Christmas is the time of the church year when we focus on the Incarnation. Incarnation means to put on flesh. God the Son, at a certain time in history, left the Father’s side and became man. He did this, however, without losing his full divinity.
We see Jesus’ divinity in the gospels. He heals. He forgives sins, which only God can do. He teaches with authority, rather than citing Old Testament scriptures. He claimed to be the Lord of the Sabbath. He rose from the dead. These are divine acts.
However, Jesus was also fully human. He had a human mother. He ate. He wept when his friend Lazarus died. He suffered in the Garden of Gethsemane and on the Cross. He died. These are human experiences.
At Christmas we celebrate, not only the birth of Jesus, but the coming of God in the flesh. God is truly with us. He has a human face in Jesus. God understands our human plight, our fragility, our temptations - because he shared those things in Jesus. God also reached down and redeemed our humanity by the offering of Jesus. And he did this by sharing our nature - not distantly, or abstractly - but actually.
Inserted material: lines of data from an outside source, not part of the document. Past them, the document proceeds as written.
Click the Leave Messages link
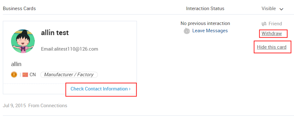Screen dimensions: 294x117 (x=210, y=31)
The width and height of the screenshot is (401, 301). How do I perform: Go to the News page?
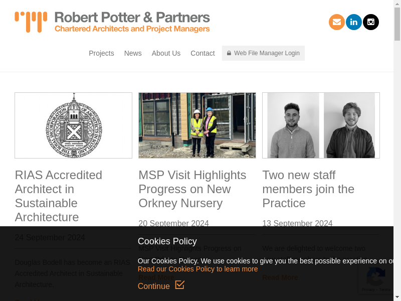(x=133, y=53)
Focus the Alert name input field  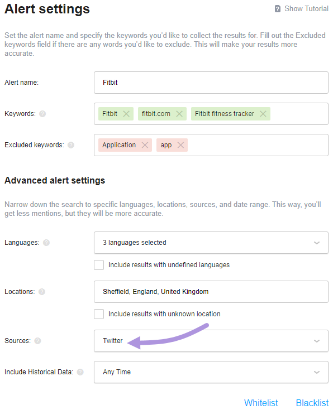pyautogui.click(x=211, y=83)
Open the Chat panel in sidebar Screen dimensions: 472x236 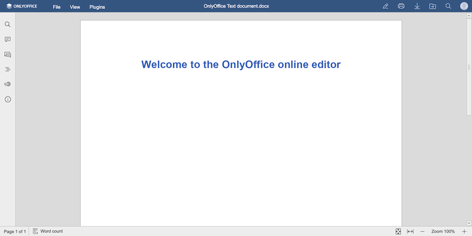click(8, 54)
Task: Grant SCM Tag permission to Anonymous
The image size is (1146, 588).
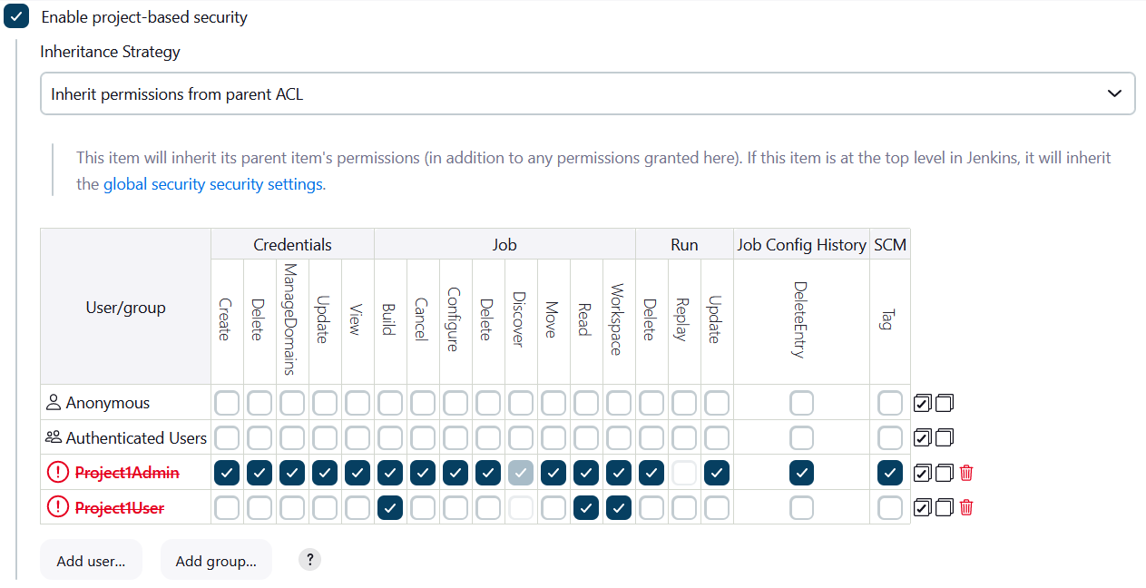Action: tap(890, 402)
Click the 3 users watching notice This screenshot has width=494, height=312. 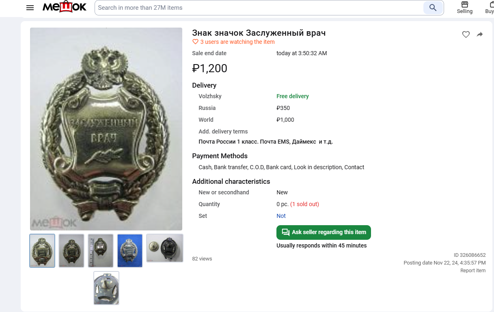click(237, 42)
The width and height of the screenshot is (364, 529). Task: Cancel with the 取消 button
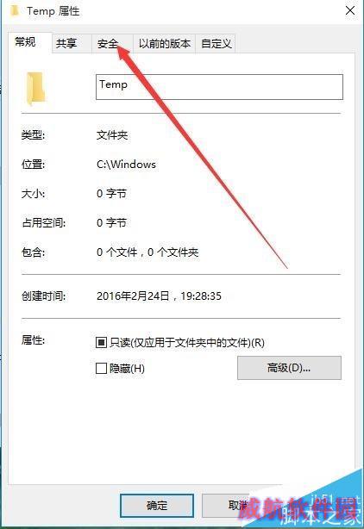pos(238,505)
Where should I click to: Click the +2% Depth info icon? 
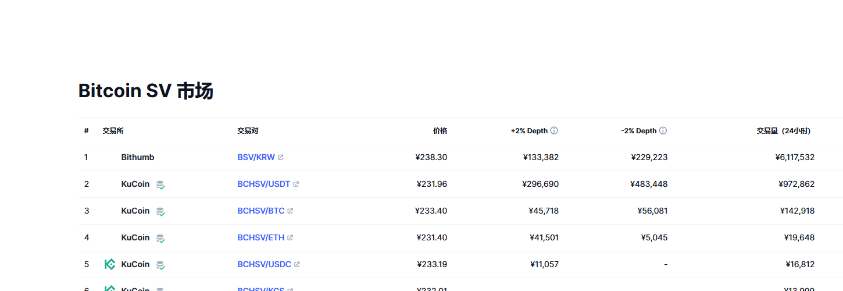[x=554, y=131]
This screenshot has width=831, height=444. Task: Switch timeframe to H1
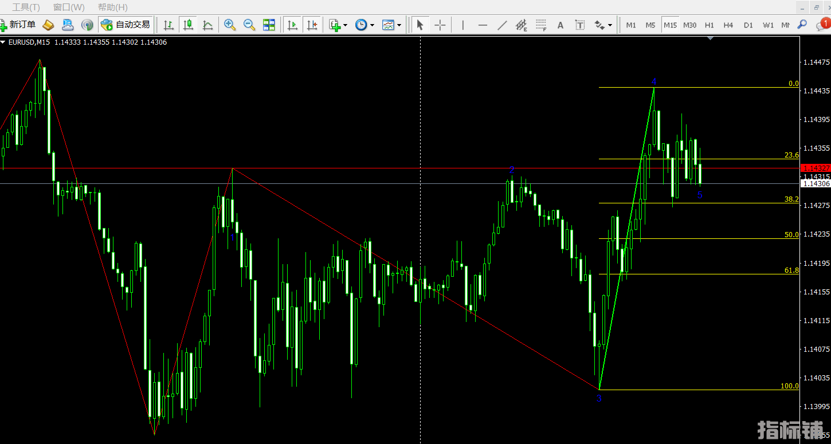coord(710,25)
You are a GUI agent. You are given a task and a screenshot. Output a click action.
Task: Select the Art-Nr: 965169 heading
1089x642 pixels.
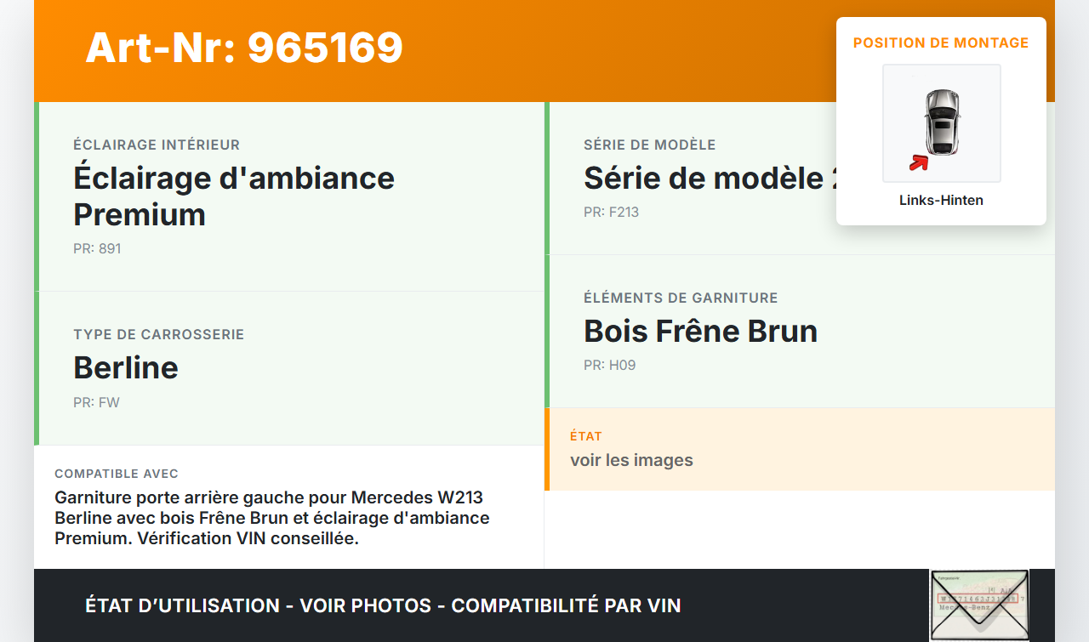point(244,48)
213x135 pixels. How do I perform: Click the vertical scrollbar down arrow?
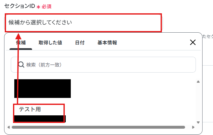198,122
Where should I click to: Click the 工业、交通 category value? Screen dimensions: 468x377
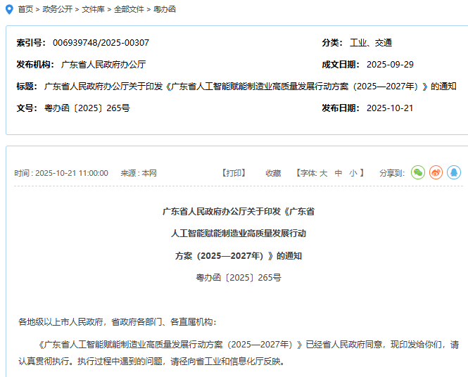point(371,43)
I find great comfort in the doctrine of the Incarnation. Jesus is human enough to understand me, but also powerful enough to save me. Being a Christian means being fully human, but also striving to be like God - to be holy. God is near to us in Jesus, without ceasing to be God. What a wonderful Savior to follow.
What does it mean for you that God took on flesh in Jesus? At Christmas, let’s remember both aspects of our Savior - his full humanity, and his full divinity - and draw both comfort and strength from him.
See you in church!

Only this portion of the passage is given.